This identity is taken from a physics paper [1] stated without proof, on page 43.
$$ \frac{1}{(q)_\infty} \sum_{m \in \mathbb{Z}} q^{\frac{m^2}{2}} (-q^{-\frac{1}{2}}x)^m y^m(q^{1-m}y^{-1};q)_\infty = \frac{(xy;q)_\infty(qx^{-1}y^{-1};q)_\infty}{(x;q)_\infty} \tag{$*$}$$
This formula is new and interesting and probably correct. I don't know a good starting point. While this is a $q$-series, there are two deformation paramters $x$ and $y$. It may help to recall some definitions:
$\displaystyle \prod_{n \geq 0} \big( 1 - q^n x \big) =: (x;q)_\infty $ this is the $q$-Pochhammer symbol
$\displaystyle \prod_{n = 0}^{k-1} \big(1 - q^n x \big) =: (x;q)_k$ this is the $q$-Pochhammer symbol
The symbol $(q;q)_k$ gets its own abbreviation $(q)_k$ but it's very similar.

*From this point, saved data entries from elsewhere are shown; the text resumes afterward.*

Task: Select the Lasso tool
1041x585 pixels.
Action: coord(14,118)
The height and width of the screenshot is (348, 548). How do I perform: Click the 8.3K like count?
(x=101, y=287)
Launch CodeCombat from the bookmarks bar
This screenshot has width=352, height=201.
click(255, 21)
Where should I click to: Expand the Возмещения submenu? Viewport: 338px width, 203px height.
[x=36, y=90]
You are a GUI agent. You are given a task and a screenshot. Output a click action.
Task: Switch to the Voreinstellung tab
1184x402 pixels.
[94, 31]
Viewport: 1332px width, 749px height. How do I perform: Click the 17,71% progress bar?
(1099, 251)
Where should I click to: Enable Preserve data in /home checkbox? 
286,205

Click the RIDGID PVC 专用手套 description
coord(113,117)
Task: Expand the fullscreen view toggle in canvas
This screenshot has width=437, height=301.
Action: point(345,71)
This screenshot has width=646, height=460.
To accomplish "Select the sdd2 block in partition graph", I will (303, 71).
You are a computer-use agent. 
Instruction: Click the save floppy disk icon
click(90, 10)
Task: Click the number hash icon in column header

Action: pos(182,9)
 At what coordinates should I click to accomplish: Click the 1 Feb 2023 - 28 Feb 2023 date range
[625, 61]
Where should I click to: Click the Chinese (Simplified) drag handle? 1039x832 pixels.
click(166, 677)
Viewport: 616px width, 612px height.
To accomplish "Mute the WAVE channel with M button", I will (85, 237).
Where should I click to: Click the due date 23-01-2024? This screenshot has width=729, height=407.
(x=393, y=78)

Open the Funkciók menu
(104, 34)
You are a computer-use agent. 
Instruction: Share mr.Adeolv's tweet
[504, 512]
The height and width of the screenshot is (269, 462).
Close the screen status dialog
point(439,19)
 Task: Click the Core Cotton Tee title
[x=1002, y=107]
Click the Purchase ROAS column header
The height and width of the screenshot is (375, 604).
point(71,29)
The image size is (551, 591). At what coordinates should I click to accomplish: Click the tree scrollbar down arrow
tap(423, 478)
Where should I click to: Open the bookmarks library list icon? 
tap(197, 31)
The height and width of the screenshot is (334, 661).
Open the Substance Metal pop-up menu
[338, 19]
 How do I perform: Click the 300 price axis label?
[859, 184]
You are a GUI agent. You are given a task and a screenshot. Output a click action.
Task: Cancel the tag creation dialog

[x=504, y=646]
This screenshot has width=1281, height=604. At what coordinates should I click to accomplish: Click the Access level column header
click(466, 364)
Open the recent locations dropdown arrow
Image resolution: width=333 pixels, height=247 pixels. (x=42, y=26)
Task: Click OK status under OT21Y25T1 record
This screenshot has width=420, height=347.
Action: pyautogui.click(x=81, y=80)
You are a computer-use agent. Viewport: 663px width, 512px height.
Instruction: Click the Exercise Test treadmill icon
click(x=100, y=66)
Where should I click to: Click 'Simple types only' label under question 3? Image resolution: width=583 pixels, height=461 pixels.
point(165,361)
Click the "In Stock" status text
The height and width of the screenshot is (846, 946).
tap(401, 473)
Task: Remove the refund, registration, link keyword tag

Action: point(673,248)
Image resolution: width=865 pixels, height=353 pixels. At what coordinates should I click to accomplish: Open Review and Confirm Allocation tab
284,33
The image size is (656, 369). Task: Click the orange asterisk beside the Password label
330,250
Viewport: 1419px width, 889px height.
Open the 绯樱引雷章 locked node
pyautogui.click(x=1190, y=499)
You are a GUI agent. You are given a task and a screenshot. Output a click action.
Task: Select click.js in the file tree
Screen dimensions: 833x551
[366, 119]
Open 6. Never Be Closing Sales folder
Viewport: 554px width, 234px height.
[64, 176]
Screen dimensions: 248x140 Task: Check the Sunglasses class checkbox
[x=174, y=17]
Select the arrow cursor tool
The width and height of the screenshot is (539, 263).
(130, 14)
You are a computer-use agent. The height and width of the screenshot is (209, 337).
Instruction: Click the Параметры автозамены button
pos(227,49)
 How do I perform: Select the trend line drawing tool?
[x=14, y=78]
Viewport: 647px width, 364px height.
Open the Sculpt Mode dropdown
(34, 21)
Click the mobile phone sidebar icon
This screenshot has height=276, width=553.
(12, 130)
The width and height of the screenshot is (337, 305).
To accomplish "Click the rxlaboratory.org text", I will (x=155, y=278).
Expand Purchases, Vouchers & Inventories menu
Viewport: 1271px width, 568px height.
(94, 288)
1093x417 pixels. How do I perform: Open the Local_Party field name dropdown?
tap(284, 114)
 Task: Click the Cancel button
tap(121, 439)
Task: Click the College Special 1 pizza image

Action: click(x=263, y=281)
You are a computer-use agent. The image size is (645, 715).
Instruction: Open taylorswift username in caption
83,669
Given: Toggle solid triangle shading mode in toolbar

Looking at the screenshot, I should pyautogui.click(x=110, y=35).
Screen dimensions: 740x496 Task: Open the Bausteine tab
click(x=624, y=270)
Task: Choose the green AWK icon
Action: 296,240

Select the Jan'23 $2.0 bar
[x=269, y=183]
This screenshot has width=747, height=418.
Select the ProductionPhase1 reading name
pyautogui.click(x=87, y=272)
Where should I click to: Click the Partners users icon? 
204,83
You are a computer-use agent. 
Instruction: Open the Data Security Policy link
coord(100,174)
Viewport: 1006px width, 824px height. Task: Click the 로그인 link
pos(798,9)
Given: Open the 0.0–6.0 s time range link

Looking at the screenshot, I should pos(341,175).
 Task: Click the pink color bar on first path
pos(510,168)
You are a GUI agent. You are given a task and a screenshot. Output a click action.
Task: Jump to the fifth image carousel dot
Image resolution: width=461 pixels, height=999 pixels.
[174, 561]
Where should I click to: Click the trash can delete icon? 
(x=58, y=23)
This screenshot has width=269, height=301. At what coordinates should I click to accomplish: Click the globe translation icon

$\displaystyle (q)_\infty := (q;q)_\infty = \prod_{n \geq 1} (1 - q^n) $
$\displaystyle (q)_k := (q;q)_k = \prod_{n=1}^k (1 - q^n) $
These series are likely to "converge" as elements of $\mathbb{Z}[q^{\frac{1}{2}}][[x^{\pm 1}, y^{\pm 1}]]$, but do these also converge analytically? This might not converge for any $q \in \mathbb{C}$.
In order to check the equivalence, we might start with some partial fraction decomposition:
$$ \frac{1}{(x;q)_\infty} = \sum_{n=0}^\infty \frac{x^n}{(q;q)_n} $$
I also wonder what the RHS of $(*)$ is counting.